Deutsche Eishockey Liga 2
Bietigheim-Bissingen | 13. Januar 2018

Steelers eiskalt gegen das Schlusslicht

Bietigheim schlägt die Bayreuth Tigers deutlich – Dominic Auger und Tyler McNeely harmonieren in Überzahl

Alexander Preibisch (links) im Kampf um den Puck mit dem Bayreuther Marvin Neher. Foto: Baumann
Alexander Preibisch (links) im Kampf um den Puck mit dem Bayreuther Marvin Neher. Foto: Baumann

Der SC Bietigheim-Bissingen hat in der Deutschen Eishockeyliga 2 die Bayreuth Tigers mit 5:2 geschlagen und behauptet somit die komfortable Führung an der Spitze der DEL 2.

Vor der Partie gegen den Tabellenletzten in der Ege Trans-Arena hatte Steelers-Trainer Kevin Gaudet gewarnt, seine Mannschaft bräuchte womöglich eine besondere Motivation, wenn sie als Spitzenreiter gegen das Schlusslicht aufs Eis geht. Gerade in den ersten fünf Minuten war von dieser besonderen Motivation allerdings wenig zu sehen.
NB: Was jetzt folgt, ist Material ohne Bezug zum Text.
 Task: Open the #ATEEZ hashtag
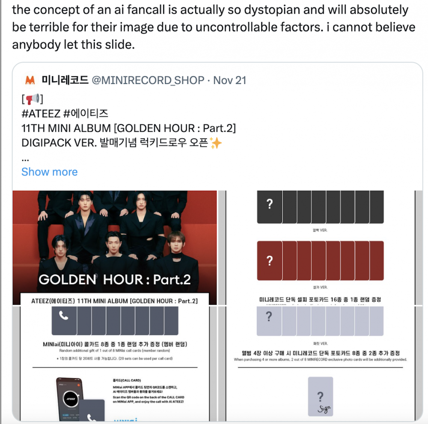41,113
Stattdessen verfehlte Sergej Stas knapp die Führung für den Außenseiter.

Danach war Bietigheim aber, scheinbar durch Stas’ Fehlschuss aufgeweckt, tonangebend. Fünf Sekunden in Überzahl reichten, um durch Dominic Auger an dessen 41. Geburtstag nach Vorlage von Tyler McNeely das 1:0 zu erzielen (6. Minute). Nur eine Minute später folgte die nächste Strafe für Bayreuth – und wieder waren die Gastgeber eiskalt. Diesmal ließen sich McNeely und Auger sieben Sekunden Zeit, um auf 2:0 zu erhöhen – jedoch waren die Rollen anders verteilt und McNeely vollendete auf Augers Assist.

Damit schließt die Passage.